Comment se fait-il que des milliards d’humains réussissent à coexister au quotidien? Bien que cette question comporte plusieurs volets, la société doit incontestablement une bonne partie sa cohésion à des institutions régissant la dynamique sociale par le biais de normes et de règles. Quand on recense ces dernières, on retrouve l’institution scolaire qui est particulière marquante par la grande portée de son influence sur des enfants aux croyances encore très malléables. Pourtant, même si l’école peut être adulée pour sa capacité à outiller et unir les gens à travers l’éducation, elle n’est pas à l’abri de la critique. De fait, étant au cœur de la société, elle est aussi traversée par ses maux. On y dénote notamment quelque chose de particulièrement décrié ces jours-ci : la perpétuation des inégalités sociales.
Si deux enfants provenant de milieux sociaux différents vont à la même école, il ne sera pas très surprenant de voir celui issu d’une classe sociale supérieure mieux réussir. Comment peut-on, cependant, expliquer ce résultat? Pour faire une suite simple, nous pouvons, tout d’abord, considérer ce qu’offre le milieu d’appartenance de chaque enfant. D’un côté, un enfant aisé et favorisé par l’école est, en règle générale, doté d’un bagage intellectuel, social et culturel riche et valorisé par l’institution scolaire. Le cas faisant, cet élève arrive dans son lieu d’apprentissage en ayant été socialisé en concordance avec le système scolaire. Cela lui donne ainsi une longueur d’avance dans son apprentissage en plus d’attirer le biais positif de ses instructeurs. D’un autre côté, un enfant n’ayant pas cette chance se voit déjà désavantagé dans son adhérence au système.
S’ensuivent ensuite des séries de micro-punitions que des sociologues comme Pierre Bourdieu regroupent sous l’appellation violence symbolique. Ces dernières, visant à rabattre toute manière d’agir de penser ou de ressentir qui n’est pas considérée légitime, creusent un fossé entre les mieux nantis et les moins bien nantis. À l’école, elles se traduisent par des examens attribuant des notes ou des jugements qui ne font que réaffirmer une hiérarchie déjà présente à la naissance. Par exemple, un enfant auquel les bonnes manières n’auraient pas été enseignées ou n’ayant aucune connaissance dans un certain domaine contrairement à un de ses camarades se voit presque automatique être la cible de réprimandes, de préjugés négatifs ou de punitions sous formes de résultats scolaires médiocres. Combinée à la valeur incommensurable attribuée au mérite dans notre société, cette réalité est encore plus nuisible.

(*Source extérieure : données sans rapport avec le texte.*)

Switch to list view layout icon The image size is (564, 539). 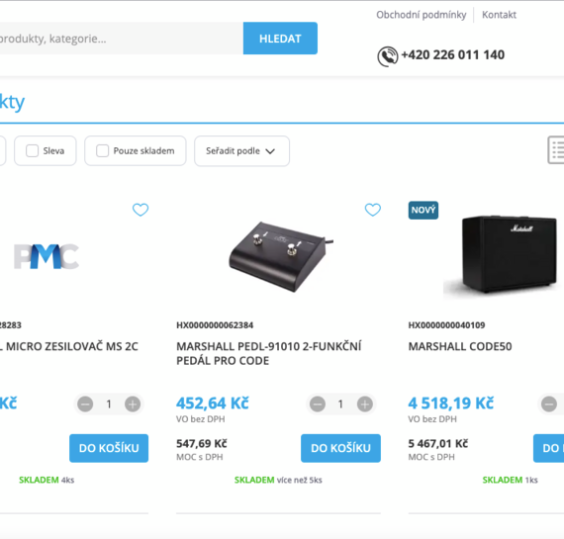pos(556,150)
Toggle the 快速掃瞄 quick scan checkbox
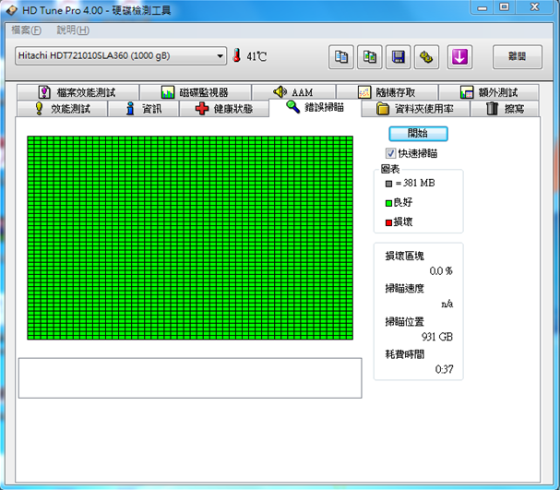This screenshot has width=560, height=490. [x=391, y=153]
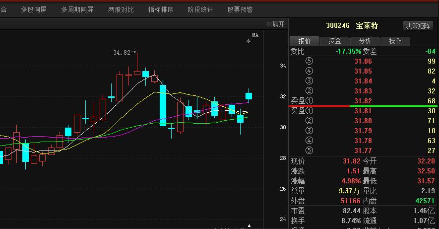Click the circled 1 sell level (卖盘①)
Screen dimensions: 439x229
click(300, 101)
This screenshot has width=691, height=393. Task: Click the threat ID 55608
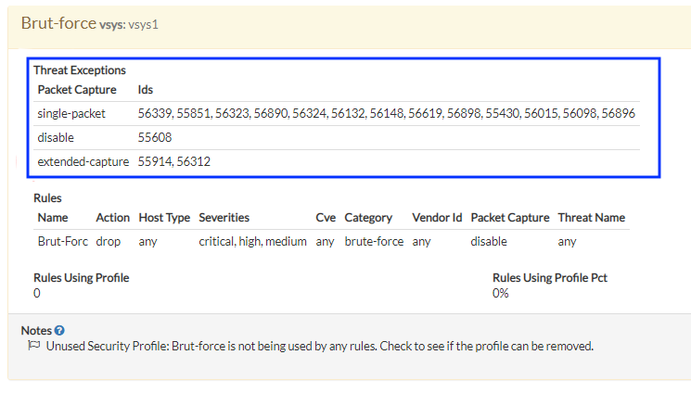[x=155, y=137]
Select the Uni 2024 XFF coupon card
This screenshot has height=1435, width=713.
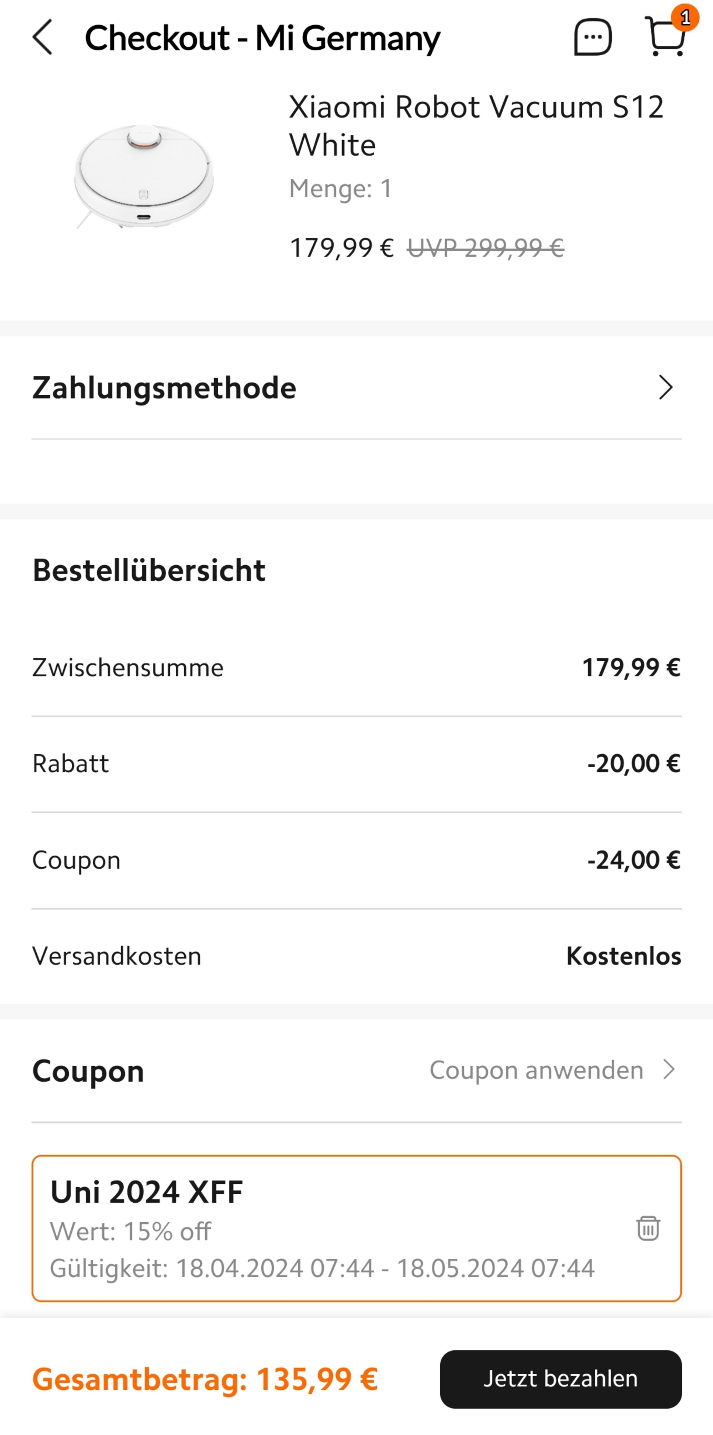tap(357, 1228)
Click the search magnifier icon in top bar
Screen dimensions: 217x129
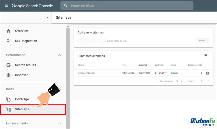coord(66,6)
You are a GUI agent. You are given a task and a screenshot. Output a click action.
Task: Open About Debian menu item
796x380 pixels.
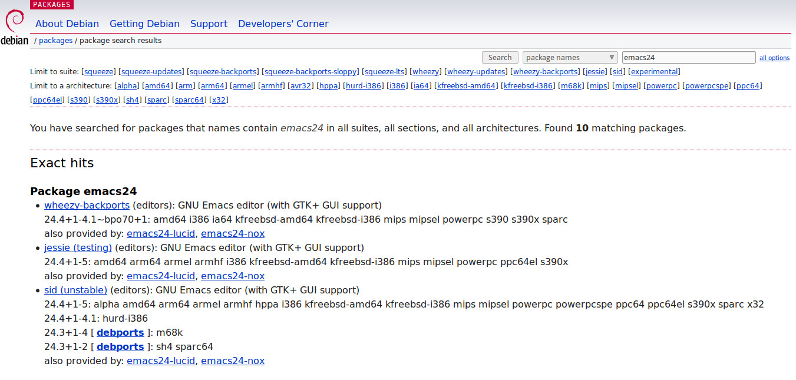pyautogui.click(x=67, y=24)
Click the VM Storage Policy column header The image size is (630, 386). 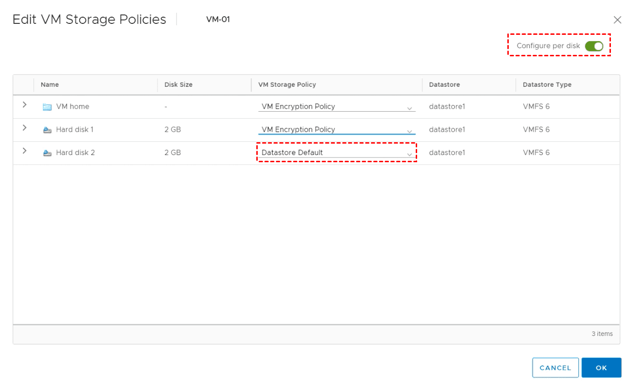287,84
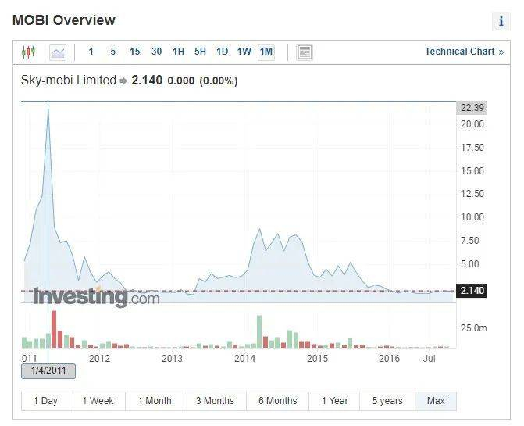524x426 pixels.
Task: Open the news overlay icon in toolbar
Action: (305, 52)
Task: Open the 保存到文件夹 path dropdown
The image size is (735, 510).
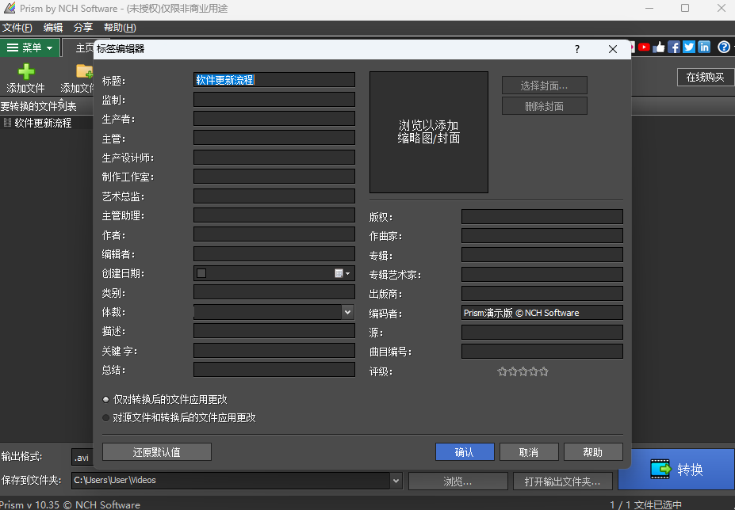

Comme la majorité des enfants se le font dire au début de leur parcours scolaire, quand ils obtiennent un bon résultat, ils le méritent parce qu’ils ont nécessairement travaillé fort pour l’obtenir. Or, ce concept de mérite est, toutefois, un peu flou puisque notre performance académique est grandement influencée par notre milieu d’origine et parler du fait que l’on mériterait notre résultat académique manque de nuances. En effet, on ne tient pas du tout compte des avantages socio-économiques qui ont joué dans les déterminismes de chaque individu et qui ont mené à ce résultat. Les élèves ont beau se faire servir des évaluations identiques, ils ne sont pas sur le même pied d’égalité. Cependant, l’idée de mérite étant largement acceptée, les individus provenant de classes inférieures en viennent à accepter leurs multiples défaites face à leur pairs plus aisés et à intérioriser leur place dans la hiérarchie sociale, aidant ainsi à perpétuer des inégalités sociales. Cette intériorisation est d’autant plus favorisée lorsqu’ils subissent de la violence symbolique leur rappelant quotidiennement le statut qu’ils mériteraient supposément.
Face à un tel cercle vicieux, comment les classes sociales inférieures peuvent-elles espérer s’en sortir? Chose certaine, cette injustice institutionalisée est présente depuis très longtemps dans notre société et une réponse parfaite n’a malheureusement pas encore été trouvée. Or, en être conscient est déjà un bon départ. Il est possible de changer des conceptions et des jugements erronés seulement quand nous les connaissons. Dans un contexte scolaire, il faut d’abord s’attaquer à l’inégalité retrouvée dans les avantages intellectuels ; ce qui peut, par exemple, être partiellement étanché par la promotion de ressources éducatives accessibles à tous. Cependant, dans un sens plus large, il en revient à remettre en question ce que l’école valorise. Aduler un mode de vie élitiste ne sera jamais une manière d’empêcher la reproduction des inégalités sociales ; cela, nous pouvons en être sûrs.